Probability and Cumulative Density Function Methods for the Stochastic Advection-Reaction Equation
We present a cumulative density function (CDF) method for the probabilistic analysis of $$d$$-dimensional advection-dominated reactive transport in heterogeneous media. We employ a probabilistic approach in which epistemic uncertainty on the spatial heterogeneity of Darcy-scale transport coefficients is modeled in terms of random fields with given correlation structures.

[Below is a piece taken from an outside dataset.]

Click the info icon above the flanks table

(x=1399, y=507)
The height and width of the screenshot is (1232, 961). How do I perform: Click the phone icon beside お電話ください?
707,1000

Our proposed CDF method employs a modified Large-Eddy-Diffusivity (LED) approach to close and localize the nonlocal equations governing the one-point PDF and CDF of the concentration field, resulting in a $(d + 1)$ dimensional PDE. Compared to the classsical LED localization, the proposed modified LED localization explicitly accounts for the mean-field advective dynamics over the phase space of the PDF and CDF. To illustrate the accuracy of the proposed closure, we apply our CDF method to one-dimensional single-species reactive transport with uncertain, heterogeneous advection velocities and reaction rates modeled as random fields.
- Research Organization:
- Pacific Northwest National Lab. (PNNL), Richland, WA (United States)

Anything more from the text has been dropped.